Some years ago when I was a prison chaplain I was talking to one of the inmates in our local women’s prison. She told me that she had been working on the streets and was HIV positive and also had Hepatitis C. It was addiction to drugs that had put her on the street and had kept her there for many years. It was probably the sharing of needles that caused her two illnesses.
She was well educated and came from a good family. She bitterly regretted how she had wasted her life and wanted to experience the love and forgiveness of God. She acknowledged that it was only the fact that she was now locked up in prison and faced a sentence of several years that had enabled her to break through the bars of the even worse imprisonment of her addiction.
Jesus words in the Gospel today are both good news and bad news. His words are good news for that young woman and the many like her. But they are bad news for those who are so fixed in their own self-righteousness that they don’t even recognise that they too are in some way imprisoned.
With Jesus there is always the chance to turn back from the road to perdition. He is always there just over our shoulder, as it were, waiting and indeed longing for us to turn to him. But turning to him requires a certain degree of humility; it requires an acknowledgement by us that we are actually unable to manage our lives by ourselves and that it is only by coming to recognise our dependence on God that we will ever find salvation.
This is not easy for the self-important. Those who want to make a splash in the world; those who crave the recognition and approval of others are themselves in the grip of an addiction. They rarely find their way to God without a crisis or a catastrophe in which they discover that by themselves they can do nothing of any real value. Often it is only by being brought low that they can be lifted up by God.
The Scribes and Pharisees of Jesus’ time, and the equivalent in our own day, are caught in a bind. Their problem is that they believe that they alone are doing God’s will. Their pursuit of respectability means that they are frequently (but not only) to be found in prominent places in church and in society. They don’t realise that being in the Church means being an Apostle of Christ not a promoter of self.
Now there is a bit of the Scribe and Pharisee in us all. The hard but most essential task for each of us is recognising that fact and then trying to root out those tendencies. We don’t want to denigrate ourselves and sink into the gutter like the young woman I spoke about but neither do we want to Lord it over others like the Scribes and Pharisees. We want a middle road, but more importantly we want to do things Christ’s way.
And I think that is the secret: doing things Christ’s way. If we do what he did, if we think like he thought, if we mix with the high and the low and feel at ease with both like he did, if we pray like he prayed, if we forgive like he forgave, if we heal as he healed; if we do all these things we will find the golden road that leads to heaven.
There is a very important lesson for us all in this Gospel text; I think that it is probably most important for parents. The lesson is: Always leave a way back. In any family there are rows and disagreements especially when children reach the sometimes-stormy teenage years. Occasionally the problems seem irreconcilable and in heated arguments things can get said which are deeply regretted later. Frequently children leave home in the natural course of events to go to college or to work away or whatever. But sometimes they storm-off and sometimes they are ejected from the home.

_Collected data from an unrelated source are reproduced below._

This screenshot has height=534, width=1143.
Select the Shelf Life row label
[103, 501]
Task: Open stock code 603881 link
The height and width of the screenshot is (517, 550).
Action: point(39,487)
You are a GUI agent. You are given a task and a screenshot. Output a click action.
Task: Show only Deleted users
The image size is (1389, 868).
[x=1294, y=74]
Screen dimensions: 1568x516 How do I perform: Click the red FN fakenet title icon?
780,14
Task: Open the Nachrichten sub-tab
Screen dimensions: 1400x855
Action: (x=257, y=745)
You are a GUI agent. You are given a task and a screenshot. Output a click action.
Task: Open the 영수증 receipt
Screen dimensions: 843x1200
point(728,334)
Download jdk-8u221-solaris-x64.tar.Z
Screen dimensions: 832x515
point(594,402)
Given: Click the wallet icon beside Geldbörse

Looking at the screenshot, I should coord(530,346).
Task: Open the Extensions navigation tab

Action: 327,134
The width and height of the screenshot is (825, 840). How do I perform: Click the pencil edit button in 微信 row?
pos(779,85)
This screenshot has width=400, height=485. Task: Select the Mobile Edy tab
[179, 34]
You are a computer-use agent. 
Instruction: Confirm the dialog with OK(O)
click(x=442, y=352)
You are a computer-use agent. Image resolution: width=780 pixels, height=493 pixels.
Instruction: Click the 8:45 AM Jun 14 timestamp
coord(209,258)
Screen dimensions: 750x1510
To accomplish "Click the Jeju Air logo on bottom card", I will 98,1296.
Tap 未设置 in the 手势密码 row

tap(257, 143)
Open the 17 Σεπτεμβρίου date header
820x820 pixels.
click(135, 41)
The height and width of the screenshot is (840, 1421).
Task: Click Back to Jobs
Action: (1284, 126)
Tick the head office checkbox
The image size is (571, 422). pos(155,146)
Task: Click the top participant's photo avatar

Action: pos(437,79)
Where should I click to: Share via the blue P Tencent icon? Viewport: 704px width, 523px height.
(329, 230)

In these extreme cases no matter how bad the behaviour or how hot the temper of the various parties it is very important that the parent ensures that the child knows that the door is left ajar. It is vital that they know there is a way back. The same goes for adult relationships which turn sour.
I remember once when I was living in the Salvatorian Community House in Wealdstone, the telephone rang and I picked it up. There was a young man on the end of the line looking for the Salvation Army. The Salvatorian Order and the Salvation Army are next to each other in the phone book and he simply got the wrong number.
After sorting out the confusion I realised that this young man was quite desperate. He was on the point of leaving his family home in the north of England to go to London. He was trying to find a bed at a Salvation Army Hostel for when he got there. I couldn’t help him on that one but I tried to dissuade him from making the journey since I knew from my previous work in a night shelter just how hard and dangerous life is in London for a homeless young person.
But he was quite insistent that he was going to London whatever I said. And he was going by coach the following morning because it was the cheapest way. In response to my questioning he implied that there were compelling reasons why he had to leave home. I understood that he might be the victim of some kind of violence or abuse or perhaps he had committed an offence and was wanted by the police. There could be many possible reasons but he didn’t want to say.
So, I switched tack and managed to persuade him to get a return rather than a single coach ticket which in those days just cost £1 extra. At least it would give him a way out if he couldn’t manage in London or got into difficulties there. He reluctantly made a promise that he would get that return ticket and then his money ran out and the call ended.
I don’t know what ever happened to that young man. It was a freak chance that he dialled the wrong number and ended up speaking to me. I don’t know if he took the advice, I don’t know where he ended up; all I know is that he was desperate enough to leave home and take his chances in London.
All I am proud to have done is tried to ensure that he had a way back; that, bad though his family situation might be, at least there was a way open for a reconciliation.